───── Data records ─────

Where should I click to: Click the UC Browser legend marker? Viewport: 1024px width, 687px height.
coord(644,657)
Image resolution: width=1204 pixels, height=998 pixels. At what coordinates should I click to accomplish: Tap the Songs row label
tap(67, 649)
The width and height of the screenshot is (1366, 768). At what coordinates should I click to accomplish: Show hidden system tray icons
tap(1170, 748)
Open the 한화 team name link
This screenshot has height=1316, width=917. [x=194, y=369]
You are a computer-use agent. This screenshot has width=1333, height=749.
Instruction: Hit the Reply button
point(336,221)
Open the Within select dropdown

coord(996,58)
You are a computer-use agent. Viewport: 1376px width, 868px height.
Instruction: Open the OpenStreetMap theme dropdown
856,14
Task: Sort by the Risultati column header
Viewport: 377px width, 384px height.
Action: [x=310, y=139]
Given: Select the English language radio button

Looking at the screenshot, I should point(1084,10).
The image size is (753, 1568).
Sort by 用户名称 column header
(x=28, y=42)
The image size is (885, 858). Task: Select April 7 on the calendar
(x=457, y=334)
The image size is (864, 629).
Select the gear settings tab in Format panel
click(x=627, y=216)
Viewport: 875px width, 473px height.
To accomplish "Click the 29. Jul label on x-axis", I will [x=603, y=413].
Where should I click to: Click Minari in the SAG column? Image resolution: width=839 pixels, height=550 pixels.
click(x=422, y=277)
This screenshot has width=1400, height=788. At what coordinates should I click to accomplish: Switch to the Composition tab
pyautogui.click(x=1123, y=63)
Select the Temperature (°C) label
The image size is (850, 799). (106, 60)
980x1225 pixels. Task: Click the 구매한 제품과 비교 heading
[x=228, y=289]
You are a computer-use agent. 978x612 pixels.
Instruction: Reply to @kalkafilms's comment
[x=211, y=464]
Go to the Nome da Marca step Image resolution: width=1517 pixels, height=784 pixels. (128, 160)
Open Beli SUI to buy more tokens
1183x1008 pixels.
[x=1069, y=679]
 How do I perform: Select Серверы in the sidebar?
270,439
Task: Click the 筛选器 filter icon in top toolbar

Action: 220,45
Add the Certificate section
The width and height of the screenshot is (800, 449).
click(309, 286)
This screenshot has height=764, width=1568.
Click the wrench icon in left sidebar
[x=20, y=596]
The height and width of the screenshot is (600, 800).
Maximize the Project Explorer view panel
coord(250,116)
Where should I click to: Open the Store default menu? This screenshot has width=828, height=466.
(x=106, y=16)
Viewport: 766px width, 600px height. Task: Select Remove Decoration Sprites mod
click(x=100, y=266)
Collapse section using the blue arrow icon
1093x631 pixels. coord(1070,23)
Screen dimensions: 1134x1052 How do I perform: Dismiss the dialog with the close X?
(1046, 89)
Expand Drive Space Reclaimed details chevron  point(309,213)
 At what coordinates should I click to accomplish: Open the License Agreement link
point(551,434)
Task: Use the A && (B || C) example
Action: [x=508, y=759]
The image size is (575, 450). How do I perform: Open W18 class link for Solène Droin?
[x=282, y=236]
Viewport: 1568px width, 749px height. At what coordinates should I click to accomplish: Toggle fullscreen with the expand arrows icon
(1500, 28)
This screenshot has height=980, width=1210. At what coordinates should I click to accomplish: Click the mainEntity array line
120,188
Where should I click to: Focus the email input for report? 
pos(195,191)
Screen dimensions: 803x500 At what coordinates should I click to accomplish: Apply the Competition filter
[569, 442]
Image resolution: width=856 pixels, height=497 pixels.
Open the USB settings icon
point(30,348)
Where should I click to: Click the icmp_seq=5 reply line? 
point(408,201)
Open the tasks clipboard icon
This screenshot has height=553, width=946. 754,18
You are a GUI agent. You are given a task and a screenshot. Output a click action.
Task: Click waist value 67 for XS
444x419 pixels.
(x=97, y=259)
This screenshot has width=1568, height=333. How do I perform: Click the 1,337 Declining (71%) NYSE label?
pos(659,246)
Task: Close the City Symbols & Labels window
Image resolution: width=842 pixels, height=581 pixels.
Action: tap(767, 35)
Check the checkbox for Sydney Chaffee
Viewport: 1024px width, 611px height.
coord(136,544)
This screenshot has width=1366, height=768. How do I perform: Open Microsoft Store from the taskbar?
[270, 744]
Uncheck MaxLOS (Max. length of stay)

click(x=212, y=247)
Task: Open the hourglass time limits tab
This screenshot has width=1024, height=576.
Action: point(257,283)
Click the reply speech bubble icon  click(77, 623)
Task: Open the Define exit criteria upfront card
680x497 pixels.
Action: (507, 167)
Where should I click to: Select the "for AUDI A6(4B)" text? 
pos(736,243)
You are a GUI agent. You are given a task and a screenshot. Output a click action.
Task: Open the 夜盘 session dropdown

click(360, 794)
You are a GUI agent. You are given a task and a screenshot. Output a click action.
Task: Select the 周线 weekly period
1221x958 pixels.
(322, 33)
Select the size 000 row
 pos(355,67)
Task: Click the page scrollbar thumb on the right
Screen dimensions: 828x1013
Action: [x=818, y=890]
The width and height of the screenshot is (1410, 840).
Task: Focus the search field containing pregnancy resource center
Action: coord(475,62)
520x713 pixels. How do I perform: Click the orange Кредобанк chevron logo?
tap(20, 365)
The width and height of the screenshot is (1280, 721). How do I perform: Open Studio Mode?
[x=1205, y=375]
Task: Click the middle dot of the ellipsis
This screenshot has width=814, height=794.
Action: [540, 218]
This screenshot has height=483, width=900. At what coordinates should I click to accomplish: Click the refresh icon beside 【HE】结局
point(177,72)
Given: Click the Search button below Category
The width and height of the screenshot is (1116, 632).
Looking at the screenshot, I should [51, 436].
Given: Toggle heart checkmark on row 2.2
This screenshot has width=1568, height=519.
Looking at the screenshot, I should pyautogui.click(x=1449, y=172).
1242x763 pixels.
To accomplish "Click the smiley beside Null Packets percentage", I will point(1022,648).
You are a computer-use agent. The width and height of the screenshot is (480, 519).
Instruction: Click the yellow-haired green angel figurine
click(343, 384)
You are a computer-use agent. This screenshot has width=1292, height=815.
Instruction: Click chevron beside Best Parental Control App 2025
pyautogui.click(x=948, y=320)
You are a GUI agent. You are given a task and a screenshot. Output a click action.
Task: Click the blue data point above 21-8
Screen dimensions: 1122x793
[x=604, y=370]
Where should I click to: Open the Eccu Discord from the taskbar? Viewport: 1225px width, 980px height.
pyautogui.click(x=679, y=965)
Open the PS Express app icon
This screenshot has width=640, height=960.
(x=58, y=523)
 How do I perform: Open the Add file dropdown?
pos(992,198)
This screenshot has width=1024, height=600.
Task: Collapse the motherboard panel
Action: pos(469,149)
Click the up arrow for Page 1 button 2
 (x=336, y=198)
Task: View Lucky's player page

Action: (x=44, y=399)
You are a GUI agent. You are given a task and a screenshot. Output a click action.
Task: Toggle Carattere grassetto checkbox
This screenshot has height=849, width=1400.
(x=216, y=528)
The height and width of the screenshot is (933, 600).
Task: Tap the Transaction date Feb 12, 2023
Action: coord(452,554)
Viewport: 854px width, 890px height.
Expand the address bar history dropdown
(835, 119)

─────

Reproduce the listing above exactly.

Expected output:
Where should I click to: Click the UC Browser legend marker? Viewport: 1024px width, 687px height.
coord(644,657)
Image resolution: width=1204 pixels, height=998 pixels. At what coordinates should I click to accomplish: Tap the Songs row label
tap(67, 649)
The width and height of the screenshot is (1366, 768). At what coordinates should I click to accomplish: Show hidden system tray icons
tap(1170, 748)
Open the 한화 team name link
This screenshot has height=1316, width=917. [x=194, y=369]
You are a computer-use agent. This screenshot has width=1333, height=749.
Instruction: Hit the Reply button
point(336,221)
Open the Within select dropdown

coord(996,58)
You are a computer-use agent. Viewport: 1376px width, 868px height.
Instruction: Open the OpenStreetMap theme dropdown
856,14
Task: Sort by the Risultati column header
Viewport: 377px width, 384px height.
Action: [x=310, y=139]
Given: Select the English language radio button

Looking at the screenshot, I should point(1084,10).
The image size is (753, 1568).
Sort by 用户名称 column header
(x=28, y=42)
The image size is (885, 858). Task: Select April 7 on the calendar
(x=457, y=334)
The image size is (864, 629).
Select the gear settings tab in Format panel
click(x=627, y=216)
Viewport: 875px width, 473px height.
To accomplish "Click the 29. Jul label on x-axis", I will [x=603, y=413].
Where should I click to: Click Minari in the SAG column? Image resolution: width=839 pixels, height=550 pixels.
click(x=422, y=277)
This screenshot has width=1400, height=788. At what coordinates should I click to accomplish: Switch to the Composition tab
pyautogui.click(x=1123, y=63)
Select the Temperature (°C) label
The image size is (850, 799). (106, 60)
980x1225 pixels. Task: Click the 구매한 제품과 비교 heading
[x=228, y=289]
You are a computer-use agent. 978x612 pixels.
Instruction: Reply to @kalkafilms's comment
[x=211, y=464]
Go to the Nome da Marca step Image resolution: width=1517 pixels, height=784 pixels. (128, 160)
Open Beli SUI to buy more tokens
1183x1008 pixels.
[x=1069, y=679]
 How do I perform: Select Серверы in the sidebar?
270,439
Task: Click the 筛选器 filter icon in top toolbar

Action: 220,45
Add the Certificate section
The width and height of the screenshot is (800, 449).
click(309, 286)
This screenshot has height=764, width=1568.
Click the wrench icon in left sidebar
[x=20, y=596]
The height and width of the screenshot is (600, 800).
Maximize the Project Explorer view panel
coord(250,116)
Where should I click to: Open the Store default menu? This screenshot has width=828, height=466.
(x=106, y=16)
Viewport: 766px width, 600px height. Task: Select Remove Decoration Sprites mod
click(x=100, y=266)
Collapse section using the blue arrow icon
1093x631 pixels. coord(1070,23)
Screen dimensions: 1134x1052 How do I perform: Dismiss the dialog with the close X?
(1046, 89)
Expand Drive Space Reclaimed details chevron  point(309,213)
 At what coordinates should I click to accomplish: Open the License Agreement link
point(551,434)
Task: Use the A && (B || C) example
Action: [x=508, y=759]
The image size is (575, 450). How do I perform: Open W18 class link for Solène Droin?
[x=282, y=236]
Viewport: 1568px width, 749px height. At what coordinates should I click to accomplish: Toggle fullscreen with the expand arrows icon
(1500, 28)
This screenshot has height=980, width=1210. At what coordinates should I click to accomplish: Click the mainEntity array line
120,188
Where should I click to: Focus the email input for report? 
pos(195,191)
Screen dimensions: 803x500 At what coordinates should I click to accomplish: Apply the Competition filter
[569, 442]
Image resolution: width=856 pixels, height=497 pixels.
Open the USB settings icon
point(30,348)
Where should I click to: Click the icmp_seq=5 reply line? 
point(408,201)
Open the tasks clipboard icon
This screenshot has height=553, width=946. 754,18
You are a GUI agent. You are given a task and a screenshot. Output a click action.
Task: Click waist value 67 for XS
444x419 pixels.
(x=97, y=259)
This screenshot has width=1568, height=333. How do I perform: Click the 1,337 Declining (71%) NYSE label?
pos(659,246)
Task: Close the City Symbols & Labels window
Image resolution: width=842 pixels, height=581 pixels.
Action: tap(767, 35)
Check the checkbox for Sydney Chaffee
Viewport: 1024px width, 611px height.
coord(136,544)
This screenshot has width=1366, height=768. How do I perform: Open Microsoft Store from the taskbar?
[270, 744]
Uncheck MaxLOS (Max. length of stay)

click(x=212, y=247)
Task: Open the hourglass time limits tab
This screenshot has width=1024, height=576.
Action: point(257,283)
Click the reply speech bubble icon  click(77, 623)
Task: Open the Define exit criteria upfront card
680x497 pixels.
Action: (507, 167)
Where should I click to: Select the "for AUDI A6(4B)" text? 
pos(736,243)
You are a GUI agent. You are given a task and a screenshot. Output a click action.
Task: Open the 夜盘 session dropdown

click(360, 794)
You are a GUI agent. You are given a task and a screenshot. Output a click action.
Task: Select the 周线 weekly period
1221x958 pixels.
(322, 33)
Select the size 000 row
 pos(355,67)
Task: Click the page scrollbar thumb on the right
Screen dimensions: 828x1013
Action: [x=818, y=890]
The width and height of the screenshot is (1410, 840).
Task: Focus the search field containing pregnancy resource center
Action: coord(475,62)
520x713 pixels. How do I perform: Click the orange Кредобанк chevron logo?
tap(20, 365)
The width and height of the screenshot is (1280, 721). How do I perform: Open Studio Mode?
[x=1205, y=375]
Task: Click the middle dot of the ellipsis
This screenshot has width=814, height=794.
Action: [540, 218]
This screenshot has height=483, width=900. At what coordinates should I click to accomplish: Click the refresh icon beside 【HE】结局
point(177,72)
Given: Click the Search button below Category
The width and height of the screenshot is (1116, 632).
Looking at the screenshot, I should [51, 436].
Given: Toggle heart checkmark on row 2.2
This screenshot has width=1568, height=519.
Looking at the screenshot, I should pyautogui.click(x=1449, y=172).
1242x763 pixels.
To accomplish "Click the smiley beside Null Packets percentage", I will point(1022,648).
You are a computer-use agent. The width and height of the screenshot is (480, 519).
Instruction: Click the yellow-haired green angel figurine
click(343, 384)
You are a computer-use agent. This screenshot has width=1292, height=815.
Instruction: Click chevron beside Best Parental Control App 2025
pyautogui.click(x=948, y=320)
You are a GUI agent. You are given a task and a screenshot. Output a click action.
Task: Click the blue data point above 21-8
Screen dimensions: 1122x793
[x=604, y=370]
Where should I click to: Open the Eccu Discord from the taskbar? Viewport: 1225px width, 980px height.
pyautogui.click(x=679, y=965)
Open the PS Express app icon
This screenshot has width=640, height=960.
(x=58, y=523)
 How do I perform: Open the Add file dropdown?
pos(992,198)
This screenshot has width=1024, height=600.
Task: Collapse the motherboard panel
Action: pos(469,149)
Click the up arrow for Page 1 button 2
 (x=336, y=198)
Task: View Lucky's player page

Action: (x=44, y=399)
You are a GUI agent. You are given a task and a screenshot. Output a click action.
Task: Toggle Carattere grassetto checkbox
This screenshot has height=849, width=1400.
(x=216, y=528)
The height and width of the screenshot is (933, 600).
Task: Tap the Transaction date Feb 12, 2023
Action: coord(452,554)
Viewport: 854px width, 890px height.
Expand the address bar history dropdown
(835, 119)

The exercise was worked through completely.